Think of mutual funds but for real estate companies. Mutual funds allow you to spend as little as Rs. 500 a month to own units in a diversified portfolio of shares and bonds, which could otherwise cost lakhs of rupees. The mutual fund investor gains when the market value of the units appreciate. The investor can also earn dividends from this investment. In a somewhat similar fashion, a REIT allows you to make micro-investments of a few thousand or lakh rupees in real estate companies which would otherwise cost hundreds of crores. The investments provide rental income apart from capital appreciation. If you’re a REIT unit holder, you’re like a shareholder in a real estate trust and you’re entitled to the income generated by the properties owned by the trust.

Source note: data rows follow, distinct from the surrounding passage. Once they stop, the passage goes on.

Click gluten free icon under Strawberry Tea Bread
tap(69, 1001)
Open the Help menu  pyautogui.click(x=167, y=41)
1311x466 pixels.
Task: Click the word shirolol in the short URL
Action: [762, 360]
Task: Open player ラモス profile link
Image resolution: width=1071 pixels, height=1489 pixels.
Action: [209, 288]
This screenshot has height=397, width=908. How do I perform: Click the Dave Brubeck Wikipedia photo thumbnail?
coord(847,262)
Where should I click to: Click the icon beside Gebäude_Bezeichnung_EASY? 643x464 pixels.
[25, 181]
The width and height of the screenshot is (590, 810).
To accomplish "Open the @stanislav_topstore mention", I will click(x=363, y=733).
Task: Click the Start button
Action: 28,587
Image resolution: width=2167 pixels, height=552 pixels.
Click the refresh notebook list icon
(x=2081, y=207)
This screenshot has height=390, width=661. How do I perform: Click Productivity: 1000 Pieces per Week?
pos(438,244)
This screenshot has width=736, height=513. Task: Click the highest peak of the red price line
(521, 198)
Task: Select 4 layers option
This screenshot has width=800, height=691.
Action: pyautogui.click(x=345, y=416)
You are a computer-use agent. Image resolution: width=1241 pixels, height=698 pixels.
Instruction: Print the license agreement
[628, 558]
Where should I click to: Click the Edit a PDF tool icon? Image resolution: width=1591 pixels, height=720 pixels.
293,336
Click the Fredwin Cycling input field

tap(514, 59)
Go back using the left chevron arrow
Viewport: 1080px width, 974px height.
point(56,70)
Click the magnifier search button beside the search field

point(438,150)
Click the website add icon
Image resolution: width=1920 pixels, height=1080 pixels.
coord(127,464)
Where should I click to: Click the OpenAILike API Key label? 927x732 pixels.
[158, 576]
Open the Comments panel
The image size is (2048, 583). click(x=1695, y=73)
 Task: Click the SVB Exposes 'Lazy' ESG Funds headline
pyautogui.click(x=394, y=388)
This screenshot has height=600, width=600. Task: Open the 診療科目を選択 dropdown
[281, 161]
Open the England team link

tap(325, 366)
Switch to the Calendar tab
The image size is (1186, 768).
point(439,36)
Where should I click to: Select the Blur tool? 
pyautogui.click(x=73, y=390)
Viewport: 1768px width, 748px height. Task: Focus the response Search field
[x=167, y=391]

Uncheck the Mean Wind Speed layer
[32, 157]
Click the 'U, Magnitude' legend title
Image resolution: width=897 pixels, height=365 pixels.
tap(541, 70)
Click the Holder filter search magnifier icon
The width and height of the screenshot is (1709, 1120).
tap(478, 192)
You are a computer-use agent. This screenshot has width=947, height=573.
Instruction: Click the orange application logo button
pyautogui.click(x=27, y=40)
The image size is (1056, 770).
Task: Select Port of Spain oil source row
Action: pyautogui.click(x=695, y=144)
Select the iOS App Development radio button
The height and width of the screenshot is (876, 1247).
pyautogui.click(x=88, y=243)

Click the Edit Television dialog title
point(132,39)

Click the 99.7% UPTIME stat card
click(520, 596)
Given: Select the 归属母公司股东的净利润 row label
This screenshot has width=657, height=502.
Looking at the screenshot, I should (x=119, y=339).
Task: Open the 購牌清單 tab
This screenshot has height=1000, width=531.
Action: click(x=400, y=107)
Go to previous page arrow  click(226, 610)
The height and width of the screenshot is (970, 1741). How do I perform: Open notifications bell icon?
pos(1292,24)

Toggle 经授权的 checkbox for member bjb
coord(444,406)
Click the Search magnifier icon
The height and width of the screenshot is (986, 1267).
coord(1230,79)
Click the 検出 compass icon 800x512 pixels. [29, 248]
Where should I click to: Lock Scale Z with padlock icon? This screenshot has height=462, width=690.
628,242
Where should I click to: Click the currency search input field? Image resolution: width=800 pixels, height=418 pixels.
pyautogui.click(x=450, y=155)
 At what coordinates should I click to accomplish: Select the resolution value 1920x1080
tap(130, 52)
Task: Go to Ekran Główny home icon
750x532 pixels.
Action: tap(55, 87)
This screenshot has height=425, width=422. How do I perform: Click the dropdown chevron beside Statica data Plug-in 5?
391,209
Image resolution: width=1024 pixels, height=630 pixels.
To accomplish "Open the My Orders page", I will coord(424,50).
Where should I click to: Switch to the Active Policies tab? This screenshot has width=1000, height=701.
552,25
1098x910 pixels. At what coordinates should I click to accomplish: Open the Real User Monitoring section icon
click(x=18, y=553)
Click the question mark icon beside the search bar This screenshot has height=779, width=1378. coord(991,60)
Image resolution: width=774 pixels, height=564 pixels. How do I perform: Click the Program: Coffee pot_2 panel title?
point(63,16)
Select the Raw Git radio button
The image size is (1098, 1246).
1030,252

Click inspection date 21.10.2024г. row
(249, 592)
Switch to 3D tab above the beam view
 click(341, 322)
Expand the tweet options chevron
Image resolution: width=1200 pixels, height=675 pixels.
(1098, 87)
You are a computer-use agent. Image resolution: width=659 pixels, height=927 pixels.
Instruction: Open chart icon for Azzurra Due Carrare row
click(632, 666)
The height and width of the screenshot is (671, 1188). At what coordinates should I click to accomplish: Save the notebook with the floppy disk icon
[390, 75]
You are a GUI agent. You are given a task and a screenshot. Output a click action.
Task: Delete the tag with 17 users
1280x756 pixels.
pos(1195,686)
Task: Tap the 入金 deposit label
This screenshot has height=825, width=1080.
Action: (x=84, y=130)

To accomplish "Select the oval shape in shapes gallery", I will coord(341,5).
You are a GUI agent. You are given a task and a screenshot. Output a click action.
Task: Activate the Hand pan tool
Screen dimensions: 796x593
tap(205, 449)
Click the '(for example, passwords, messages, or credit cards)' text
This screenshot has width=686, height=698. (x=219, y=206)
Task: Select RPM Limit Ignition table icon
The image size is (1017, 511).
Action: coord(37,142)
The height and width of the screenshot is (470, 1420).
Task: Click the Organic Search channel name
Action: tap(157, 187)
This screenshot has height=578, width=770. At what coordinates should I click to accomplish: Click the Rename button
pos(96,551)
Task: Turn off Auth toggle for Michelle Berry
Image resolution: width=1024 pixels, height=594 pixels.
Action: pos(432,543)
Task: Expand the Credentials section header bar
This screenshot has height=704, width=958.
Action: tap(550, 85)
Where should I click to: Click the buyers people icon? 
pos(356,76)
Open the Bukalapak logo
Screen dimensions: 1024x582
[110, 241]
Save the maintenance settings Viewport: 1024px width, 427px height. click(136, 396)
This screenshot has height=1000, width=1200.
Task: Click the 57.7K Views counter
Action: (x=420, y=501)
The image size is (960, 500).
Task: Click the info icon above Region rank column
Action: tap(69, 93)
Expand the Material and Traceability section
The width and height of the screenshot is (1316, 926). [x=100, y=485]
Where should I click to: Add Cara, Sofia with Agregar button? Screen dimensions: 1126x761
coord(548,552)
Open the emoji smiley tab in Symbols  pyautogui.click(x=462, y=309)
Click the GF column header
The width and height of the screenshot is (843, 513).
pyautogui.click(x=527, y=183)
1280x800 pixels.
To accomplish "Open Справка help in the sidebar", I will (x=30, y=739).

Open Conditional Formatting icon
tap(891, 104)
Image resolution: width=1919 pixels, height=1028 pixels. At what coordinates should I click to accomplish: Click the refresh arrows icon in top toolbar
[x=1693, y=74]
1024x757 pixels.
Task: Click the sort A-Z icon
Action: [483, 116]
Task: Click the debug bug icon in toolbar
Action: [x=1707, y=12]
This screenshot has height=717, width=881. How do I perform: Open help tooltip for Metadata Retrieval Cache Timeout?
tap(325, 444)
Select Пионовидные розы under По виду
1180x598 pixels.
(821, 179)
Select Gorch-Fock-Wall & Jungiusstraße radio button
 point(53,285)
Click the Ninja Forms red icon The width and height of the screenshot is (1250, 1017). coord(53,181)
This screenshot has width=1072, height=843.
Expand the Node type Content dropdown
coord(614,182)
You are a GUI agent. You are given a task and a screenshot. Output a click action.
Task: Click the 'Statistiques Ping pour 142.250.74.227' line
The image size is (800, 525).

Ordinarily, if you wanted to own commercial property in a large city, you would need to spend hundreds of crores of rupees. That comes after tonnes of paperwork, due diligence, and other challenges involved with large real estate transactions. But with a REIT, you could buy units in the tech park for—let’s say—as little as Rs 50,000. The investment would appreciate if there’s great demand for the projects you’re invested in, and you would also be entitled to a proportionate share of the rental income they generate. While you’re entitled to the income, you’re spared the troubles of the paperwork, the large investments, and the great challenge of maintaining the properties, all of which would be handled by the trust that own the properties. Just like stocks, REITs are listed on stock exchanges, which makes it possible for investors to buy and sell them as required for their investment needs. Therefore, they’re easier to liquidate than a traditional real estate investment which tends to be illiquid.
In light of the pandemic, commercial real estate projects have come under a cloud. The question is when we can go back to a work culture where offices can replace remote working. There’s no clear answer to this at the moment. It would please REIT investors though that REITs have managed to hold on to a large part of their rental contracts despite harsh lockdowns and adverse economic conditions. It is expected that we’ll return to a form of a conventional work culture at some point in the future. Therefore, what REIT investors need to assess in this fluid situation is whether their investments would be able to generate the necessary rental income or capital appreciation necessary for their investment goals. After all, any investment should be done for a clear goal such as capital gains, regular income, and the fulfilment of a life aspiration such as retirement. Another way to look at the situation is that REITs are underpriced while uncertainty persists over the future of commercial properties. But once pandemic-related fears dissipate, REITs could see better capital appreciation.
Securities regulator SEBI has recently made announcements changes to REIT investment norms. These would now allow investors to buy REITs in smaller quantities. Often in any IPO, the company seeking funds requires investors to buy a minimum number of shares. If the number is large, it may deter smaller investors. If the number is small, more retail investors can participate. SEBI has announced that the minimum investment for REIT IPOs should be reduced to Rs. 10,000 to 15,000 and the minimum trading lot to one unit. This would attract small investors looking to own a spoonful of prime, commercial real estate. REITs can be bought during the IPOs via trading platforms. They can also be bought from stock exchanges on which they’ll be listed.
With any investment, you should have a clear line of sight into the following: returns, liquidity, and risks. Secondly, on these three parameters, you need to compare REITs to other forms of investment. For example, if a REIT returns 10% a year through a combination of rental yield and capital appreciation, it compares favourably to a debt investment option such as provident fund or fixed deposit. However, can it also regularly hit 12-15% like the best mutual funds can? These are questions you’ll need to have answers to.
There’s also the need to diversify your investment portfolio, and a portion of your portfolio linked to REITs could bring you above-average long-term returns and regular liquidity through rental yield. As always, you must enter any investment based on your goals, returns expectations, liquidity needs, and risk appetite.